** Required task **
Rescale the part of the listing below starting with the line that contains "callout number 6" and going on through the line that contains "click(322, 64)". Give those lines again in full, requests included, with every click coordinate in the answers multiplied by 0.6 and rounded to a whole number, halves rounded up.

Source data
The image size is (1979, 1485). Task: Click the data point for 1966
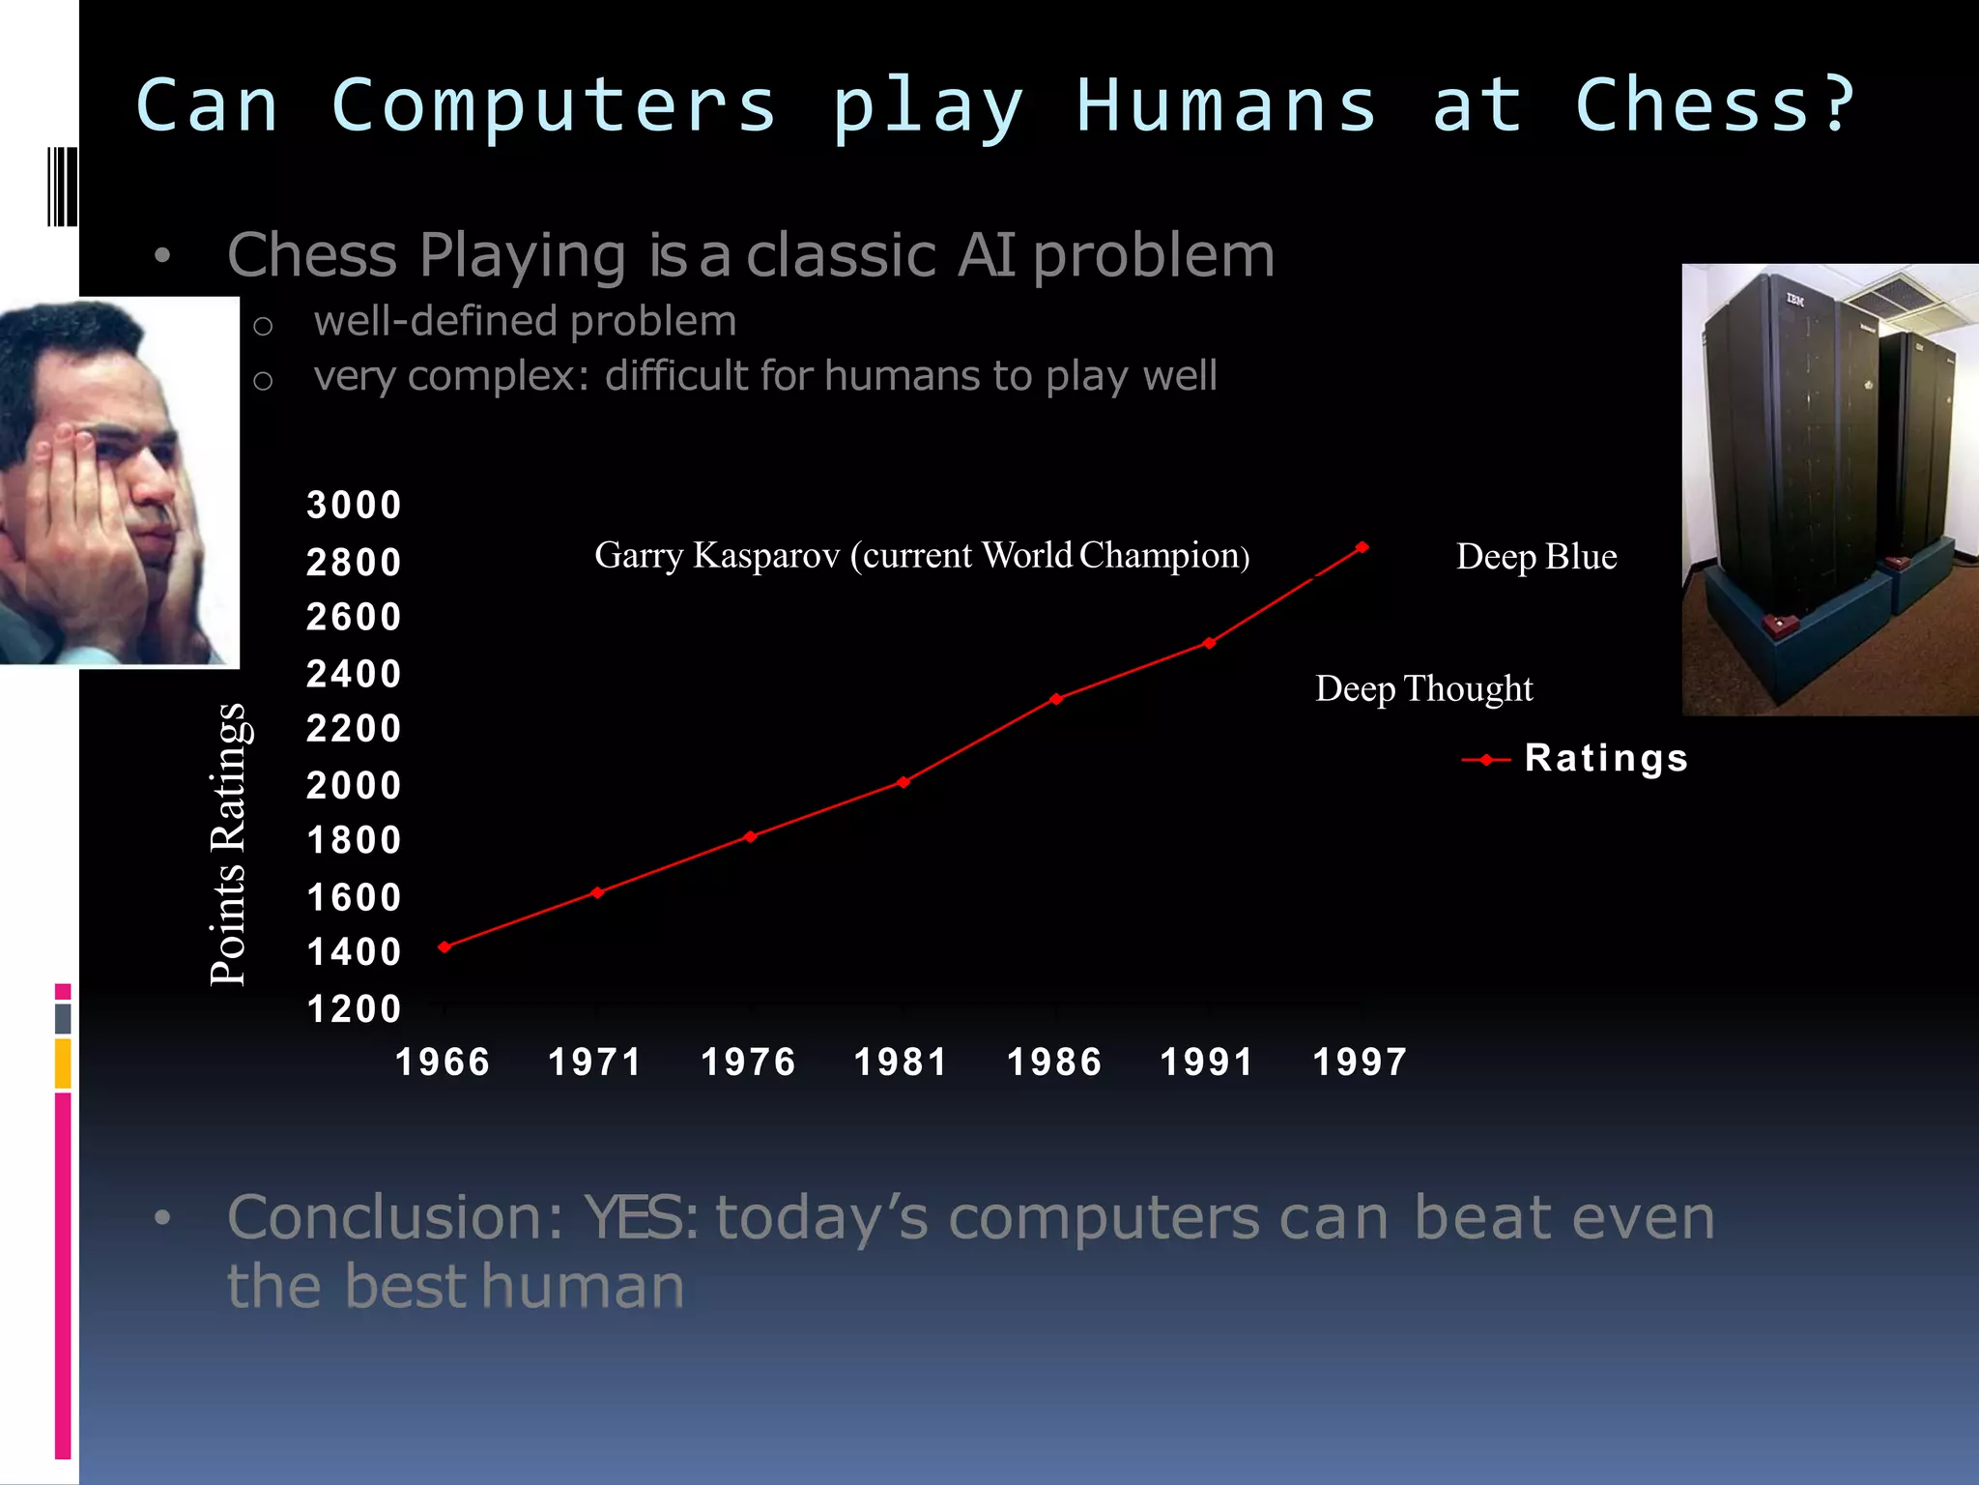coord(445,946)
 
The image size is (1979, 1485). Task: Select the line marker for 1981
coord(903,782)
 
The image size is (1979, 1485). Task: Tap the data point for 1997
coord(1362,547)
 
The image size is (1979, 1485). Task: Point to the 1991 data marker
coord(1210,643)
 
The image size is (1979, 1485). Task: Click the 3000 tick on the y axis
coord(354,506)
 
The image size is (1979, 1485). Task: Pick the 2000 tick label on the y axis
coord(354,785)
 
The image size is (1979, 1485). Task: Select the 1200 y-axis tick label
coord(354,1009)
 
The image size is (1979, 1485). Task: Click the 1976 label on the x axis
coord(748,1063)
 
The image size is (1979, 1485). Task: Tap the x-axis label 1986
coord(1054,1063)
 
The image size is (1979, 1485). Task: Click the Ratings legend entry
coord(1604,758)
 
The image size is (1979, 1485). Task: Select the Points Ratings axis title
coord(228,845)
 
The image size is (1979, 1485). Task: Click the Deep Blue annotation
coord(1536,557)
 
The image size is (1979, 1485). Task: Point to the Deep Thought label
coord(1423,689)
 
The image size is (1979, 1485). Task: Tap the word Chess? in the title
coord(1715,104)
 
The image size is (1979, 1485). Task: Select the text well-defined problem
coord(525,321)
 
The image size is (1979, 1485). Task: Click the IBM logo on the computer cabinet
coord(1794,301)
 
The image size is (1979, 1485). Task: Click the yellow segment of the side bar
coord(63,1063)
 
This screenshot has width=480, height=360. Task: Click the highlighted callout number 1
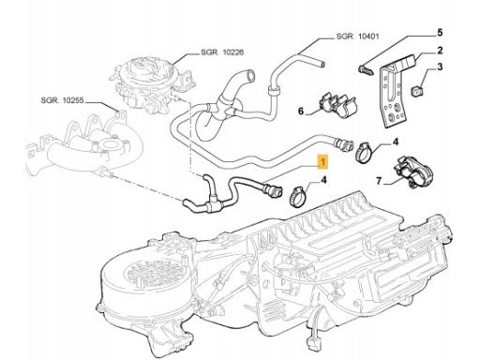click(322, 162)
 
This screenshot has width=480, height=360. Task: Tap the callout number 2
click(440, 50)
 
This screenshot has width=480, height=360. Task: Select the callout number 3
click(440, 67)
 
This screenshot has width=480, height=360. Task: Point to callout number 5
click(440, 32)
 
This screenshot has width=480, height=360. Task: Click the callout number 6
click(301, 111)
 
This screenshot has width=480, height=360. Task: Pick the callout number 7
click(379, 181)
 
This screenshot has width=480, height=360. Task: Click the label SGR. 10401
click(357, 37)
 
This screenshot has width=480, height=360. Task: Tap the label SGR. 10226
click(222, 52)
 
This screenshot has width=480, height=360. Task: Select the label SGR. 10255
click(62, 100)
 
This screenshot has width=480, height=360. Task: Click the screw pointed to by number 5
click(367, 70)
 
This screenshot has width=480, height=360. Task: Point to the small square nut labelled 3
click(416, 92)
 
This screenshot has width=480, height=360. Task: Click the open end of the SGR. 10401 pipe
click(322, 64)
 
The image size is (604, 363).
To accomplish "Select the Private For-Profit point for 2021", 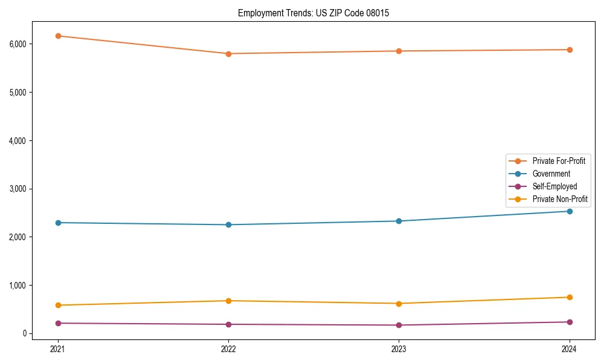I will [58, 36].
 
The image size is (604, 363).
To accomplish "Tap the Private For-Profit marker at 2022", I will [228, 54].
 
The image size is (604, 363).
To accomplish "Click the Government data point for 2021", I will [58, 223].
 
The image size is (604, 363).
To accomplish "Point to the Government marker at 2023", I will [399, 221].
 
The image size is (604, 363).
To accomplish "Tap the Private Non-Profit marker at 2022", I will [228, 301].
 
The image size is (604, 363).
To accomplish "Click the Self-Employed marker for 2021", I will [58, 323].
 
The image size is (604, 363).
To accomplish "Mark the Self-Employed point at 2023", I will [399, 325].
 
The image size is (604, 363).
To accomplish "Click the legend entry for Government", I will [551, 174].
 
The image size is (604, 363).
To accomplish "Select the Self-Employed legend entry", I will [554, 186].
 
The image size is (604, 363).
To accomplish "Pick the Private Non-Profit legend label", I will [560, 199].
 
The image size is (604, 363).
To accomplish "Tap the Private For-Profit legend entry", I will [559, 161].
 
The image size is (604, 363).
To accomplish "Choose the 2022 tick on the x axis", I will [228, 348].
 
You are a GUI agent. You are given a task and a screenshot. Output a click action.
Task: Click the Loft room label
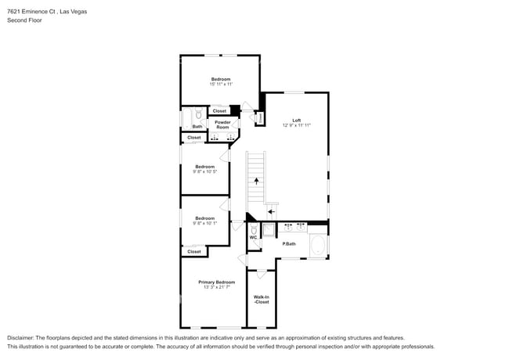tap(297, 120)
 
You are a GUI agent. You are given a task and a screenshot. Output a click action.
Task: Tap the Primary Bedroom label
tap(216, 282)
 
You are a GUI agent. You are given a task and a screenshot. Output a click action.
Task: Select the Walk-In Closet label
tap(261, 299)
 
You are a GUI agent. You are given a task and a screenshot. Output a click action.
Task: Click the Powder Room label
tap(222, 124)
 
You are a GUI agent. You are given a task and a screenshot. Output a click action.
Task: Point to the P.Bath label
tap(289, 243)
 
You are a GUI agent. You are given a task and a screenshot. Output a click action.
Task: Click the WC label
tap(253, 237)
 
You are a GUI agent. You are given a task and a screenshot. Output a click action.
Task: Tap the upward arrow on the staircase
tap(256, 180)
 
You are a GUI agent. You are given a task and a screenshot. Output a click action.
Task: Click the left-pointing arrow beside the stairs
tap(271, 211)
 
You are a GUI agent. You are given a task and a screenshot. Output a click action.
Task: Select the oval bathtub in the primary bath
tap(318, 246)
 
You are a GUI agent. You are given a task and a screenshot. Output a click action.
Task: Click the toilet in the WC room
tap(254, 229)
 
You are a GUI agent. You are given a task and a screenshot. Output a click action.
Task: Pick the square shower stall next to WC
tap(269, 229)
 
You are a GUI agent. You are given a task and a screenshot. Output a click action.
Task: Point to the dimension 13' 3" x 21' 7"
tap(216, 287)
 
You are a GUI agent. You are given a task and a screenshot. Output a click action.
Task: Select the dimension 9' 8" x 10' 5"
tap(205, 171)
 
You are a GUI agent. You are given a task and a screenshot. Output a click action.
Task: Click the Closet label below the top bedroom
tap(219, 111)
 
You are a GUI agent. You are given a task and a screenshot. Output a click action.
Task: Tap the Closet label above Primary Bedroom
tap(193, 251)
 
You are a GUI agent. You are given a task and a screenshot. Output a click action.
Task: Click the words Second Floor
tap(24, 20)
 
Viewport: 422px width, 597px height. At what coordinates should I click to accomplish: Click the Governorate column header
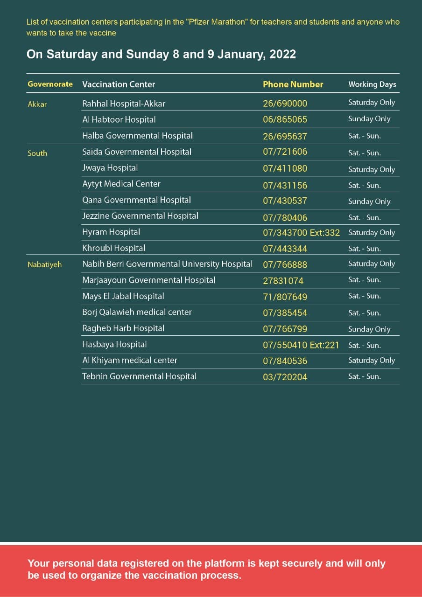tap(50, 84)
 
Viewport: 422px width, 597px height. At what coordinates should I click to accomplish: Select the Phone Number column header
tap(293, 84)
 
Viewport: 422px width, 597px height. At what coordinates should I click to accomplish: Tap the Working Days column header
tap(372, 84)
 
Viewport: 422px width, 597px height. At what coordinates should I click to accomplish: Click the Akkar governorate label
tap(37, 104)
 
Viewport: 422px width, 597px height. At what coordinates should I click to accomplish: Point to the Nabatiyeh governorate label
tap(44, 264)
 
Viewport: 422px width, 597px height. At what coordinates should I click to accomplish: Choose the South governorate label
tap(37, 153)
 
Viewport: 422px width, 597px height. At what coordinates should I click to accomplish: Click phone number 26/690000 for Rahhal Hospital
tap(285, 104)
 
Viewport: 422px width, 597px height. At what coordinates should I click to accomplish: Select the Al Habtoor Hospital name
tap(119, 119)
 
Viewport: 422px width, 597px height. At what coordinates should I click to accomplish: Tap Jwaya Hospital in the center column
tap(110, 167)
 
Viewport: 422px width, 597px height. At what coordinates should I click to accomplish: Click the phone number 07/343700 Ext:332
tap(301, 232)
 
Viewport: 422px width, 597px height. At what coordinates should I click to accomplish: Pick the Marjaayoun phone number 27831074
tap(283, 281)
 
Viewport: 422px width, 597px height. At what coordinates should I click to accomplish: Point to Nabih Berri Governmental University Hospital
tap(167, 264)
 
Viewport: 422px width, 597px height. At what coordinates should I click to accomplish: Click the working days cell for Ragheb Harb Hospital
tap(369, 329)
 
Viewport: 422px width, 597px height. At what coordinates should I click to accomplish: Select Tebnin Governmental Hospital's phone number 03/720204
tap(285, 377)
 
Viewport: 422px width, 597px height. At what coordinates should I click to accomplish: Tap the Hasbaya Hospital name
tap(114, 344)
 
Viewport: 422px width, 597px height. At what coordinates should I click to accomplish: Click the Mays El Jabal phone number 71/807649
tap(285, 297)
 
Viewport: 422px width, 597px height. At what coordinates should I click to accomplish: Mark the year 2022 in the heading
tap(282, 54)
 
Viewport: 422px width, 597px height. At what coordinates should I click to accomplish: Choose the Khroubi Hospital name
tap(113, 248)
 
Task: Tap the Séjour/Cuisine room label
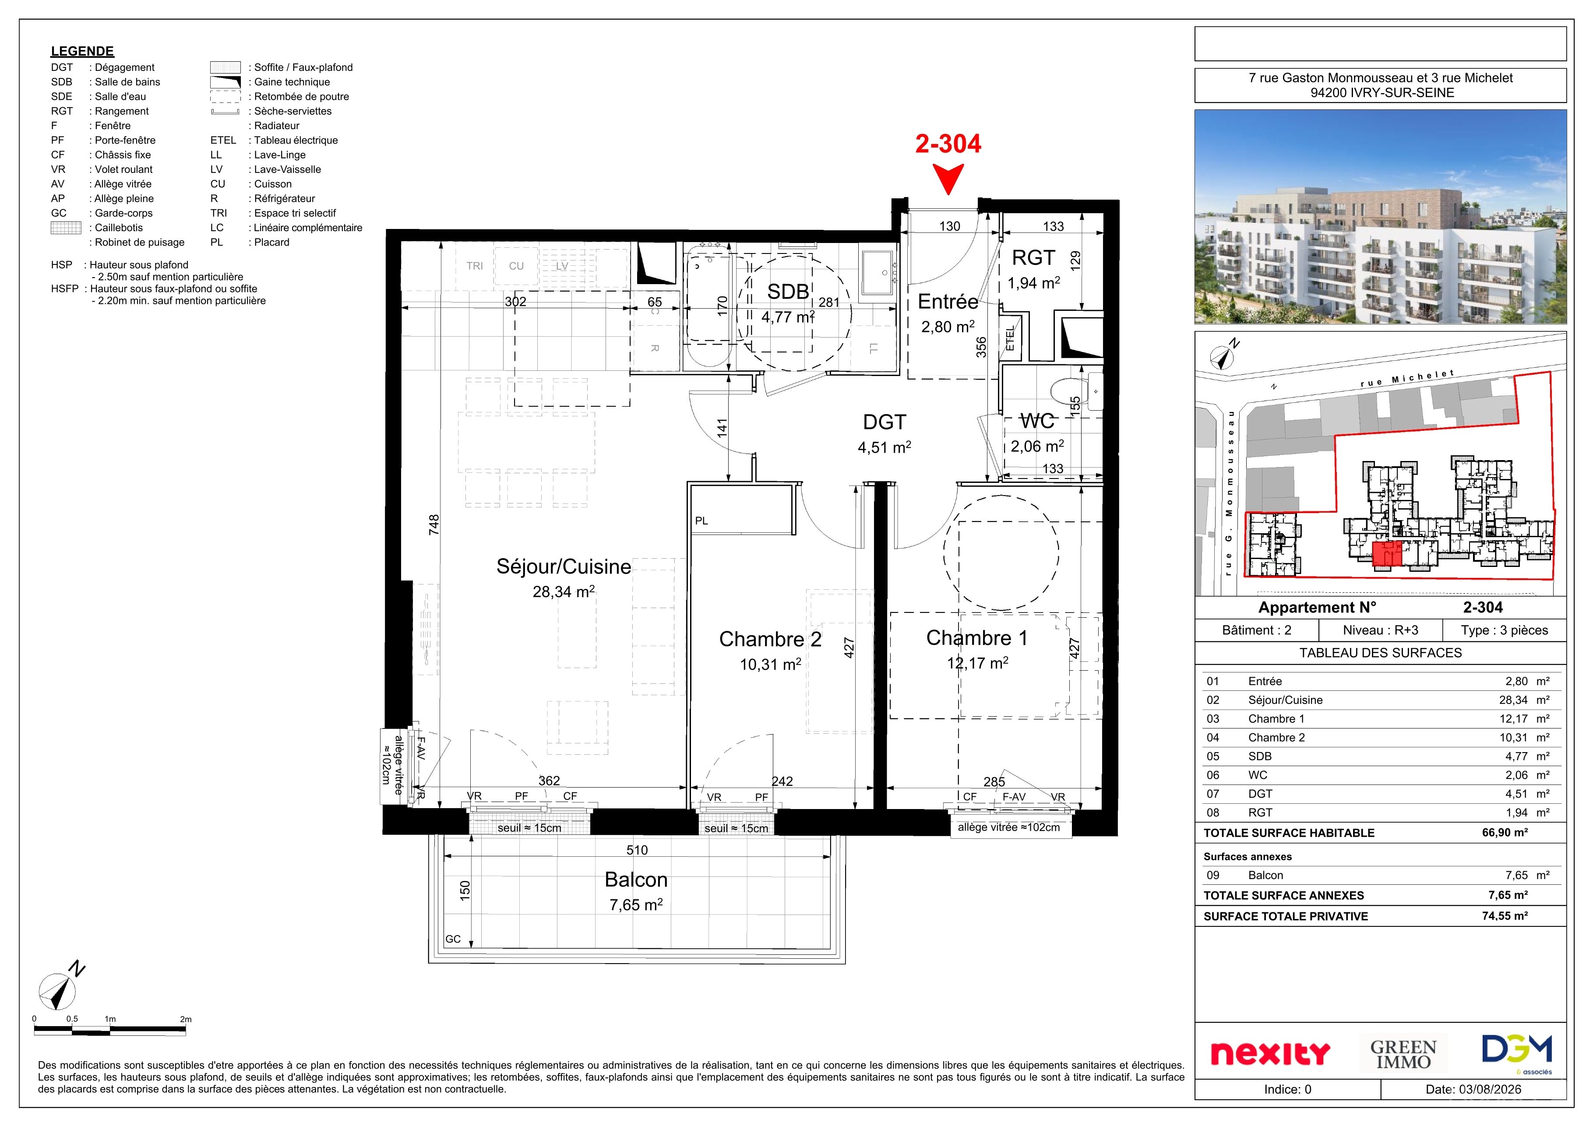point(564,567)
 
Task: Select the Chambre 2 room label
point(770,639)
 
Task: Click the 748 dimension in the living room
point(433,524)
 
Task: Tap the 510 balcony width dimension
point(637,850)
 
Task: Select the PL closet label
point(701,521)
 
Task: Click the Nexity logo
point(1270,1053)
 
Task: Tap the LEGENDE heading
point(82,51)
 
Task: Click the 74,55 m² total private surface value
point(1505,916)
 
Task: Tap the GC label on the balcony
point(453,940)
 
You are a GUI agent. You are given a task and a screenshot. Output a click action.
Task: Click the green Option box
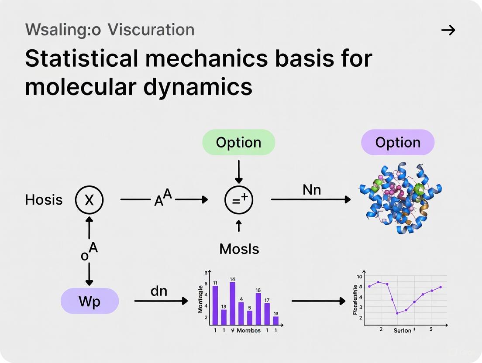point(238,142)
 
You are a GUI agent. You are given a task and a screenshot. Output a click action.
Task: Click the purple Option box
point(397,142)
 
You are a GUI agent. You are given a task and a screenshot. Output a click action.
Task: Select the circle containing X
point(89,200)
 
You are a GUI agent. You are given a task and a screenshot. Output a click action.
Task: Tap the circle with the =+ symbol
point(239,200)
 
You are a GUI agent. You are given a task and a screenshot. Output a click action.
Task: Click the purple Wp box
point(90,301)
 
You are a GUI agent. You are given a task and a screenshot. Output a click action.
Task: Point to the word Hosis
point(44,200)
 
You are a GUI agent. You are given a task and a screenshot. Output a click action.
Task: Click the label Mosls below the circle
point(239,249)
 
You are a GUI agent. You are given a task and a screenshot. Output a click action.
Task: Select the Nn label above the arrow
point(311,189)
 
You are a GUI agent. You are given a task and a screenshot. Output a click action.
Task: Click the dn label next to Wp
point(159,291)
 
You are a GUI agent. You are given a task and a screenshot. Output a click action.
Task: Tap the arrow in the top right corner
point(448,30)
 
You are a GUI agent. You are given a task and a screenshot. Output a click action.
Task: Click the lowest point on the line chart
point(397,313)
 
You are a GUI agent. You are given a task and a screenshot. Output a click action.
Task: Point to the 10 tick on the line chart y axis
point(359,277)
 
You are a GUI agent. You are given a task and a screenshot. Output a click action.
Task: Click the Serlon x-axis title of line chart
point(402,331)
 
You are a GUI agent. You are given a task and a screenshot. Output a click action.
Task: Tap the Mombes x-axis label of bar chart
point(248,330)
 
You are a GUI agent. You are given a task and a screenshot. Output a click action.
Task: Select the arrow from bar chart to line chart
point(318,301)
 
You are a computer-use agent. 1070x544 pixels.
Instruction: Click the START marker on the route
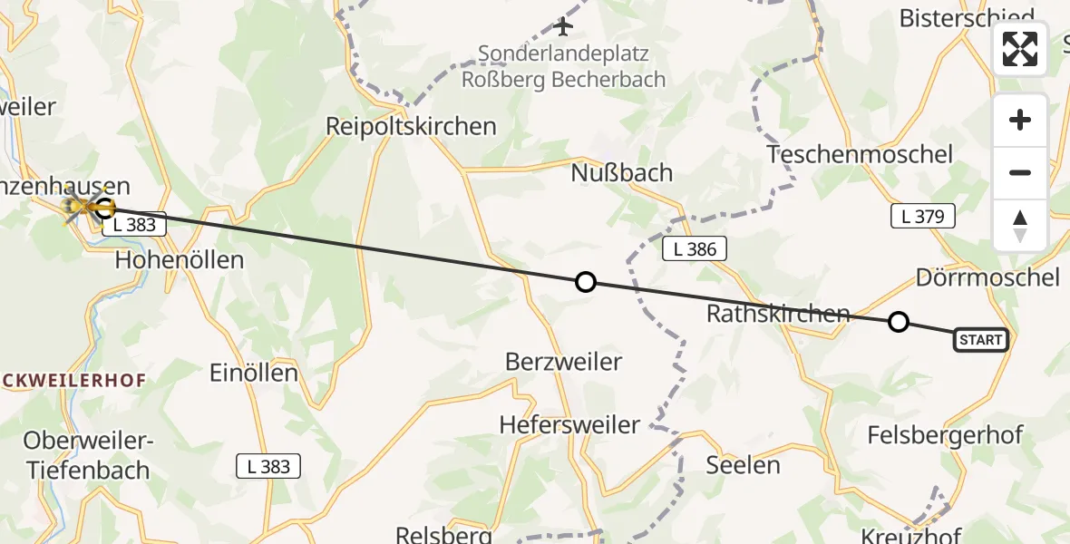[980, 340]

** Response for this exercise **
This screenshot has width=480, height=360. Task: Click the callout number 6
click(181, 67)
 
This screenshot has width=480, height=360. Task: Pick the callout number 7
click(227, 109)
 
This screenshot has width=480, height=360. Task: Click the label SGR. 10401
click(214, 22)
 
This screenshot has width=480, height=360. Task: Tap the label SGR. 10226
click(133, 31)
 
This screenshot has width=480, height=360. Task: Select the label SGR. 10255
click(37, 60)
 
This screenshot has width=480, height=360. Task: Click the screw pointed to by number 5
click(220, 42)
 
This screenshot has width=480, height=360. Task: Point to the small square nut labelled 3
click(250, 55)
 
This screenshot has width=480, height=360. Task: Click the open end of the SGR. 10401 pipe
click(193, 38)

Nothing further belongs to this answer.